A service highlighting the riches of the daily press.
A new prime minister, new parties in power, the first coalition government in 70 years... it's a significant day in news, so how do the papers lend sufficient gravitas to the situation?
Set your dust covers to stand-by.
The Express goes for that tried and trusted technique of filling the front page with just a picture and a headline, while the Daily Telegraph plays its headline-in-whopping-point-size tactic, which it deployed with such effect in last year's expenses expose.
Still too subtle? The Sun spells it out by branding today's offering an "historic edition". If, like Paper Monitor, you like to squirrel away editions of newspapers that mark significant events, in the doubtless deluded belief that future generations will be interested - you might be interested to know what the Sun has done that marks it out as THE one to keep from today's crop.
Frankly, it's a bit difficult to see. Inside it republishes (in thumbnail form) its election day front page take on the Obama hope poster - in which David Cameron was substituted for the then-US senator. And there's a "victory" version of the poster as well - but again, it's no bigger than a postage stamp.
There are columns, from David Blunkett, Dr Irwin Steltzer and Lorraine Kelly... but that's hardly souvenir stuff. Maybe, just maybe, they are hiding something in the centre pages - a pull-out-and-keep pic of David and Samantha at the door of No 10. Nope, it's just a gatefold ad for Sky+.

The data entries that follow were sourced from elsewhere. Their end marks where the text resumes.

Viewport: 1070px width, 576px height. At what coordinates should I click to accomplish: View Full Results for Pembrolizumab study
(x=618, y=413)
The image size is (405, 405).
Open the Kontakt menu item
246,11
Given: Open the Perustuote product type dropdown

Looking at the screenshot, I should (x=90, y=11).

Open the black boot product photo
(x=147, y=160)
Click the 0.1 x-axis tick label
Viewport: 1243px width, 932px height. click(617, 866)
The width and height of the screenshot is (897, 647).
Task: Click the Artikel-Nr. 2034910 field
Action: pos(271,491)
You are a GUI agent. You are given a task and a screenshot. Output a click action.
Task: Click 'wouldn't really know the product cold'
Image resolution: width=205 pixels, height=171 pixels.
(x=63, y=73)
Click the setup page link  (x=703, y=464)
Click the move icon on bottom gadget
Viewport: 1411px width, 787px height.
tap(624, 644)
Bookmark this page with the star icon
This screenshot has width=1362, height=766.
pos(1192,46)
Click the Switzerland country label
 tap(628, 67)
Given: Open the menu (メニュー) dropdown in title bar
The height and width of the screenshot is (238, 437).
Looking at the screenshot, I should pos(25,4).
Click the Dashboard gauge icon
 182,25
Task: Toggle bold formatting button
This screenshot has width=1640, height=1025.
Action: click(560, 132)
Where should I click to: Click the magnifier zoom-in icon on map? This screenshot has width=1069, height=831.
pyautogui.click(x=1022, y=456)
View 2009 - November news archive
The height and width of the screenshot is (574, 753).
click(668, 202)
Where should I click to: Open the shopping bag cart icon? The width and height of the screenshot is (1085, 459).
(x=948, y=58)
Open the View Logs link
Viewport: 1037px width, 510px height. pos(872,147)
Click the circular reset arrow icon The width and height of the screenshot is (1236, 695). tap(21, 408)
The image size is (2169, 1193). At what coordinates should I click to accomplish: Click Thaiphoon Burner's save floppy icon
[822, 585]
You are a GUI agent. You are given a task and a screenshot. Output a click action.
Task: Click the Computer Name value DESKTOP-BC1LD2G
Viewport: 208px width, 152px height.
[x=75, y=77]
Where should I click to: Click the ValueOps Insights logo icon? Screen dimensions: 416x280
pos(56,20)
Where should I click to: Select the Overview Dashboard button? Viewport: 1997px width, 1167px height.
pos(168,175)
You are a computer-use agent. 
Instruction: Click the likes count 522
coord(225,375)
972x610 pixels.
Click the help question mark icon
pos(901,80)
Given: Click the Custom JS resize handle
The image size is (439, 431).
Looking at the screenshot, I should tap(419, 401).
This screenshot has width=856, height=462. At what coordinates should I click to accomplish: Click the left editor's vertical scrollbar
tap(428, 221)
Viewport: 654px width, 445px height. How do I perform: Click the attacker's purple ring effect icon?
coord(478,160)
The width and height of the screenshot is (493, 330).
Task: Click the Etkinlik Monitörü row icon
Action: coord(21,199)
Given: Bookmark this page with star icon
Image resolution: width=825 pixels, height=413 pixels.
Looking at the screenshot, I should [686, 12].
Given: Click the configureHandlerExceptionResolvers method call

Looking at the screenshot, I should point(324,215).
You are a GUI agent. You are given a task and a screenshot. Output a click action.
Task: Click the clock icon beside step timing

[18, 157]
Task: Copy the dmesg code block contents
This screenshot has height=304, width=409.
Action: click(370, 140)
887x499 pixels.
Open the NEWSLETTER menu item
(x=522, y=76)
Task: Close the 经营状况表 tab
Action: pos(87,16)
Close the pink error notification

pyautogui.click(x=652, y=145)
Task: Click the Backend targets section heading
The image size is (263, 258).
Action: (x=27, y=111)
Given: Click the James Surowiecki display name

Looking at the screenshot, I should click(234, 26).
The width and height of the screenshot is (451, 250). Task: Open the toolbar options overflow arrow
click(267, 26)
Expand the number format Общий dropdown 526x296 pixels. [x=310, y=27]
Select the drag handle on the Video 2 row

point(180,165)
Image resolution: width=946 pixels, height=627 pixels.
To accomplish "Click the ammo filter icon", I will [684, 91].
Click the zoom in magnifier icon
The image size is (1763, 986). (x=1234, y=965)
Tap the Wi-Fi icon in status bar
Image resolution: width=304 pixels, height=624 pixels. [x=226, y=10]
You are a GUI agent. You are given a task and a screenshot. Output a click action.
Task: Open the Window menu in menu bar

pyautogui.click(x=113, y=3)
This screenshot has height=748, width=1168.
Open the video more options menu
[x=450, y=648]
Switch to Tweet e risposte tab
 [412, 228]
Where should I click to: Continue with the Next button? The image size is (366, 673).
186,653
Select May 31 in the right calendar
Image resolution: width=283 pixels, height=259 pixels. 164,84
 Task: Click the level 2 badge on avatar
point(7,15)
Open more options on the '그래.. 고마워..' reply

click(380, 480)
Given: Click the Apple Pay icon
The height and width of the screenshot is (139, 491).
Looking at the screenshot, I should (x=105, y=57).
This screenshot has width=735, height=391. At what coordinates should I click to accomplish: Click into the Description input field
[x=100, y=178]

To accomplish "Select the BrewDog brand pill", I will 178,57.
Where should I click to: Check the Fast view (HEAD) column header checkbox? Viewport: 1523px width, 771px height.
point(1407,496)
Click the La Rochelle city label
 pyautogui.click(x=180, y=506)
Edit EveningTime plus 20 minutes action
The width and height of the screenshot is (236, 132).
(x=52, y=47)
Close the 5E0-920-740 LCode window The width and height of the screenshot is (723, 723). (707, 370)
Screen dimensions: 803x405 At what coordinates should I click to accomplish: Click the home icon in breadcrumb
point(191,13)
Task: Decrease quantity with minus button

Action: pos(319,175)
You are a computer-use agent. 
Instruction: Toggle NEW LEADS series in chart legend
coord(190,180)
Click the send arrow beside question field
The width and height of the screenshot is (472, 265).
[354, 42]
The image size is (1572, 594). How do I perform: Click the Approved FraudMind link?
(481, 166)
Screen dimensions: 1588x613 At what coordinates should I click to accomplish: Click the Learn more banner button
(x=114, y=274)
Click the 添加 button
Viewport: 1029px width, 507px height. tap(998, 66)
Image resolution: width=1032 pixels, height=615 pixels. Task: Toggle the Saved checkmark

The Independent does the David Cameron life story across three pages, and the Clegg biography across two - both with requisite family snaps of the leaders as children and as fresh-faced students.
In fact, if it's special, souvenir, keep this for the grandkids type stuff that you are after, the Daily Mirror is the only paper to come up trumps - with an eight-page pull-out "tribute" to Gordon Brown.
One dust cover, at least, will not go disappointed.